Exercise materials:
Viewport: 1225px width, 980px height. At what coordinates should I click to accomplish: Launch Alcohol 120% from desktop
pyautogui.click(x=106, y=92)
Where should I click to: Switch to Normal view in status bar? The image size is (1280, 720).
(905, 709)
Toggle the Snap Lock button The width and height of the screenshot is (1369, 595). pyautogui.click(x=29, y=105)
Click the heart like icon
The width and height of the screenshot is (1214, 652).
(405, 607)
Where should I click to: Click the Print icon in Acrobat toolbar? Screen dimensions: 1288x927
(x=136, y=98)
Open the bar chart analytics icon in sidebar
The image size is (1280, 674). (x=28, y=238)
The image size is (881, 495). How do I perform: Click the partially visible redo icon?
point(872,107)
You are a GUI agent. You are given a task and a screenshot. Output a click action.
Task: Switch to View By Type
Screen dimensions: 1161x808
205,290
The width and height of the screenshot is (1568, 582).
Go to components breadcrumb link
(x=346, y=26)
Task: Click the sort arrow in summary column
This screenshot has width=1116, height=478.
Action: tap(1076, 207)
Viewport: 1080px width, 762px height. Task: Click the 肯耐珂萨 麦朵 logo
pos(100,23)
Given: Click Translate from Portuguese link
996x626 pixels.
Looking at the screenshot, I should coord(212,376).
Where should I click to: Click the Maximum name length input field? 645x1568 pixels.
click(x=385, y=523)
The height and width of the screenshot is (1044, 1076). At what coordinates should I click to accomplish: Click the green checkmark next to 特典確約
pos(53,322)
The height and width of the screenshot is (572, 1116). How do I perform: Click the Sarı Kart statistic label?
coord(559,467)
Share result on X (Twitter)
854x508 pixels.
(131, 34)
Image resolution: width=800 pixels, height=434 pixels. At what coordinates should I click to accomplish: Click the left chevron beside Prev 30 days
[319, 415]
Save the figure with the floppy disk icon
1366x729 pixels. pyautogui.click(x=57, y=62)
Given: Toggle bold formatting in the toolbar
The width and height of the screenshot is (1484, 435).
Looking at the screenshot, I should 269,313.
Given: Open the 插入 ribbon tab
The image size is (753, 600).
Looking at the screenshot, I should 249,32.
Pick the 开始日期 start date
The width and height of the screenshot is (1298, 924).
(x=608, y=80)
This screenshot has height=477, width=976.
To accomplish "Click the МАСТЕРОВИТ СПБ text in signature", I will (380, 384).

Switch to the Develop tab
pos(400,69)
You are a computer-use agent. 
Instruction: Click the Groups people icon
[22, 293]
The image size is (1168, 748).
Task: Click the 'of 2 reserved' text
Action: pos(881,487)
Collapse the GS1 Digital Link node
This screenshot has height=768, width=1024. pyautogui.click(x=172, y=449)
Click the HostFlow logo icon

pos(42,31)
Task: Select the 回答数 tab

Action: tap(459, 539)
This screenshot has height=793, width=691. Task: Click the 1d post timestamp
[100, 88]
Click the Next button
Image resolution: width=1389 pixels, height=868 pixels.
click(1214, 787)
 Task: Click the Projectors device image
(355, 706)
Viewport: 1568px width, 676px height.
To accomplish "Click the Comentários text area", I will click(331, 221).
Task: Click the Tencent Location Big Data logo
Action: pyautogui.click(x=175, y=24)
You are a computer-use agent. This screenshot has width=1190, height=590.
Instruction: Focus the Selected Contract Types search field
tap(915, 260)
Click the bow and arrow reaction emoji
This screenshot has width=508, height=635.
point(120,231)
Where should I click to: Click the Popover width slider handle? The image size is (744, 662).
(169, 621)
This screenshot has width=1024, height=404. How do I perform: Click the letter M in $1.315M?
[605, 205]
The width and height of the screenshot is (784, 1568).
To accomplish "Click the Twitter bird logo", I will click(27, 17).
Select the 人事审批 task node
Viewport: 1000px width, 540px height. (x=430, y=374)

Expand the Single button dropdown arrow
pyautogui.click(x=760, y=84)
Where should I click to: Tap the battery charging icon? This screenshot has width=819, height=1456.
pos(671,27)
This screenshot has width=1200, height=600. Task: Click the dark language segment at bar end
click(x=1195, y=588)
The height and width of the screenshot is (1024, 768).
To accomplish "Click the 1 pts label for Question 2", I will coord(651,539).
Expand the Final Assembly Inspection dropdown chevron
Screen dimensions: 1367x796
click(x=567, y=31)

What is required: Would you show each line of the material above that contains the string "Toggle"?

Written solution:
Toggle the Snap Lock button The width and height of the screenshot is (1369, 595). pyautogui.click(x=29, y=105)
Given: Toggle bold formatting in the toolbar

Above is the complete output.